"Le fossé social sera le grand sujet de la littérature américaine"

Jonathan Dee signe avec Mille excuses un brillant roman sur la communication des puissants et leur singulière faculté à la contrition publique et médiatique. L'auteur des Privilèges nous plonge dans un Manhattan dominé par un jeu de dupes.
Par Oriane Jeancourt Galignani

Jonathan DeeJonathan Dee a pris conscience d'un fait révolutionnaire : la vie de la plupart des gens se passe dans un bureau. Sept à neuf heures par jour, cinq jours sur sept, la plupart d'entre nous ne traversent pas le lac Baïkal ; ne s'adonnent pas à des orgies secrètes dans un hôtel de la 5e avenue ; ne discourent pas, un Martini à la main, dans un bar lambrissé, ni ne fomentent une conspiration pour mettre fin au capitalisme. Non, notre vie se résumerait plutôt à ce sentiment d'Helen, personnage central de son dernier roman, Mille excuses : « Elle avait l'impression d'être un instrument. Mais de quoi ? Elle avait pris un travail pour nourrir sa famille, et ce travail s'était pris d'une passion sans complexe pour elle. » Comme Helen en fait l'expérience tardive – elle affronte la nécessité de travailler à cinquante ans –, le travail s'empare de vous, on s'en réjouit ou on s'en désole, mais on n'a pas réellement le choix : il faut gagner sa vie, et d'un même élan, se mettre au service d'un « collectif de production », comme le disait Engels dans le monde d'avant-hier. Jonathan Dee est l'écrivain de cette petite aventure contemporaine, celle de l'entreprise et de la métamorphose intérieure que suppose le travail contemporain. Il nous mène dans ces bureaux, ces cantines, ces salles de réunion, furetant à la recherche de ces infimes frustrations, humiliations, enthousiasmes, succès, voyant un salarié guetter son bulletin de salaire ou sa mutuelle avec l'attente d'un pèlerin aux environs de La Mecque.

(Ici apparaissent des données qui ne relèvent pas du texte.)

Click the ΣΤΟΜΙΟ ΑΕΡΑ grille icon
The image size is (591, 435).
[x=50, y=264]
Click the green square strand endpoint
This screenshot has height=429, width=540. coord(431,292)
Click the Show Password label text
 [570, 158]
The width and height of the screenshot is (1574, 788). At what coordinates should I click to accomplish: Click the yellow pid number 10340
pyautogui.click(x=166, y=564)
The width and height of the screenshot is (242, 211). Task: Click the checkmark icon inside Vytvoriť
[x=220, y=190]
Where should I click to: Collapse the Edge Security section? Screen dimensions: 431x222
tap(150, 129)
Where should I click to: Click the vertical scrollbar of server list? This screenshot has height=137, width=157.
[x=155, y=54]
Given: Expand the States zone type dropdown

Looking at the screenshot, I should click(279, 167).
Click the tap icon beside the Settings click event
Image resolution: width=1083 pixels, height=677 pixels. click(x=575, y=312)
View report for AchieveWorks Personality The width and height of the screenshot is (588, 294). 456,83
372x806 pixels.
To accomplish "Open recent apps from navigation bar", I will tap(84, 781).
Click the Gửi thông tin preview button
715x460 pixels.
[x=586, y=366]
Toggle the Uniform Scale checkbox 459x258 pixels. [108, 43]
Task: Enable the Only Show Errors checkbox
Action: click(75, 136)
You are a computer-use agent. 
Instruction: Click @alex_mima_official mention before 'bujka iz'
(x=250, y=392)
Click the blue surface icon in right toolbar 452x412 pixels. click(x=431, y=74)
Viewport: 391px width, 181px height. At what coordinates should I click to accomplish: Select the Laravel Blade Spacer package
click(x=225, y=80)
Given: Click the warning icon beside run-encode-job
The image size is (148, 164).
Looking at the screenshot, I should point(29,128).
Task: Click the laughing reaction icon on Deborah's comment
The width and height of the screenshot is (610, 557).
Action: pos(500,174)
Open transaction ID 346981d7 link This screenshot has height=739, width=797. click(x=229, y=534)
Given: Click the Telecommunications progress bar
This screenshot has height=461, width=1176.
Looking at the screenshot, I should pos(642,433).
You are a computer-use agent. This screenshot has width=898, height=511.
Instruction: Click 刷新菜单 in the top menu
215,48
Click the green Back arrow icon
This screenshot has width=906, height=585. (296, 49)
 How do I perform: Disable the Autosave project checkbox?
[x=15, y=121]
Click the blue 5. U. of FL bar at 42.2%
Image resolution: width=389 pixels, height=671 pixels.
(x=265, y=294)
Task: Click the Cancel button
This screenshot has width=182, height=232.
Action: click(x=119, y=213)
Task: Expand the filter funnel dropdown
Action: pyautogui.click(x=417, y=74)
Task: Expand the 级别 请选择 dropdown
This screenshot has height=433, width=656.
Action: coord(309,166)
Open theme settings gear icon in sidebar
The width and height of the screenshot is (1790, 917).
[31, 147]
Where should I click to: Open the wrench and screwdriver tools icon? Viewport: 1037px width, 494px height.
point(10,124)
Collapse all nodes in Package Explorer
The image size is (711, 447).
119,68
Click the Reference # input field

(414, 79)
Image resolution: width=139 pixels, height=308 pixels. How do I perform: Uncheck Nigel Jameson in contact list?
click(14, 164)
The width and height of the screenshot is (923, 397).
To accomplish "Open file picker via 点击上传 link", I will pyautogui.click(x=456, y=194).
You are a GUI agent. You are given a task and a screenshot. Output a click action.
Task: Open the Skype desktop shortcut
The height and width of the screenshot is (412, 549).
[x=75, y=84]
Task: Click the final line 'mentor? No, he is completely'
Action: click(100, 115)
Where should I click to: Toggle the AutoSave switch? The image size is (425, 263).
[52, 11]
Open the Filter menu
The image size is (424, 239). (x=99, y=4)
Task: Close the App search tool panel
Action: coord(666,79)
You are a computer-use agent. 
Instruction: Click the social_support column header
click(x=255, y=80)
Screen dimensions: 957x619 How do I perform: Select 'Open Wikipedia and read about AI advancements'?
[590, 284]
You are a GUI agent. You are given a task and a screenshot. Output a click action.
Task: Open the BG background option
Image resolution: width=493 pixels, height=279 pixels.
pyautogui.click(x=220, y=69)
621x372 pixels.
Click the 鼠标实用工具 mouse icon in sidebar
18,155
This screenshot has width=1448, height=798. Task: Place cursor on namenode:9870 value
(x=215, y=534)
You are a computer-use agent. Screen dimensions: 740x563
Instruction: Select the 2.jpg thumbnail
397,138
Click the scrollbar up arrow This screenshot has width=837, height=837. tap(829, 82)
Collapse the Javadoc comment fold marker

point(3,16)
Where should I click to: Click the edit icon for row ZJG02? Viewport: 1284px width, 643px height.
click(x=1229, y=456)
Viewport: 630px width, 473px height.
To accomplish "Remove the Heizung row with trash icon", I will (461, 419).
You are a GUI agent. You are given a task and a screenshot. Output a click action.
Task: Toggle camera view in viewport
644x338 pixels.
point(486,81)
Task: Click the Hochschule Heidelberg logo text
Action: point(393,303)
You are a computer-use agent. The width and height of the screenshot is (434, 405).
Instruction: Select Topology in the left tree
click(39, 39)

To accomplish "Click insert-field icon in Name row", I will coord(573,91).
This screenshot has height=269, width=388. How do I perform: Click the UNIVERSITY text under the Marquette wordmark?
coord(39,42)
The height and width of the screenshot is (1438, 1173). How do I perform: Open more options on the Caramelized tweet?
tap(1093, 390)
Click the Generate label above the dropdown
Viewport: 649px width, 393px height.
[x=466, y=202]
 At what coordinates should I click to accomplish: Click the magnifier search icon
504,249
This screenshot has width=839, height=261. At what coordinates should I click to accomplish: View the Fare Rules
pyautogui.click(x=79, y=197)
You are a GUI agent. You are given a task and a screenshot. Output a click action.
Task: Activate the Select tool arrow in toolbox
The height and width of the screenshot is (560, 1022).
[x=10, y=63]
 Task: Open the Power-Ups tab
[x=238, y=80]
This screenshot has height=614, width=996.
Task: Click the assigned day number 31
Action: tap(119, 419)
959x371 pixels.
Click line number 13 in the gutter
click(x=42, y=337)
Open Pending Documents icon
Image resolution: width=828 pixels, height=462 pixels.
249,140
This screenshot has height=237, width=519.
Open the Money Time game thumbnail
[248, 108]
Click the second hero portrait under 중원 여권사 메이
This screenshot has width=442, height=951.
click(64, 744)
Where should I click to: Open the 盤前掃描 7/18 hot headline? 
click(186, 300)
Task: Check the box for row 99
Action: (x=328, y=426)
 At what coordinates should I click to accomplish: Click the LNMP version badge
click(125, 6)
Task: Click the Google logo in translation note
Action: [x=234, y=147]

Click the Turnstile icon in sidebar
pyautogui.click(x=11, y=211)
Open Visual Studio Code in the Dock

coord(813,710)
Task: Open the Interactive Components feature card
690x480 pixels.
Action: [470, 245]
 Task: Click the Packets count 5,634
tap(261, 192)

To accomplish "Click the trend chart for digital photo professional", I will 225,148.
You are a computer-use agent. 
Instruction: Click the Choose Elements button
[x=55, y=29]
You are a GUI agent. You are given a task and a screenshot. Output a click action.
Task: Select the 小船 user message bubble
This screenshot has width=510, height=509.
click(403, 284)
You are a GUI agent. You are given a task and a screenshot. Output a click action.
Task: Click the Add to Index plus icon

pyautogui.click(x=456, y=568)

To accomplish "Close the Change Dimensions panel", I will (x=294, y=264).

Ce pèlerinage prend la dimension d'une initiation dans Mille excuses : Helen, femme au foyer contrainte de travailler, va peu à peu révéler son talent pour « la gestion de crise » : Helen excelle à orchestrer les confessions des hommes de pouvoir. Ces exercices de contrition médiatique, si fréquents, depuis Clinton s'excusant le 17 août 1998 face à la nation américaine d'avoir eu une « relation inconvenante » avec Monica Lewinsky jusqu'à Lance Armstrong et sa tournée d'excuses à la télévision et sur Twitter, relèvent en effet du rituel religieux tel que le concevaient les puritains américains au xviie siècle : public et expiatoire. En suivant Helen, une bonne mère de famille de province propulsée dans le New York des relations publiques pour accoucher la culpabilité des hommes de pouvoir – et ainsi les absoudre aux yeux de l'audience –, Dee accentue cette essence ritualisée de la scène médiatique. Helen s'interroge-t-elle sur ce qu'elle fait ? Non, et c'est là son intérêt : le confesseur n'est que l'instrument d'un plus vaste spectacle.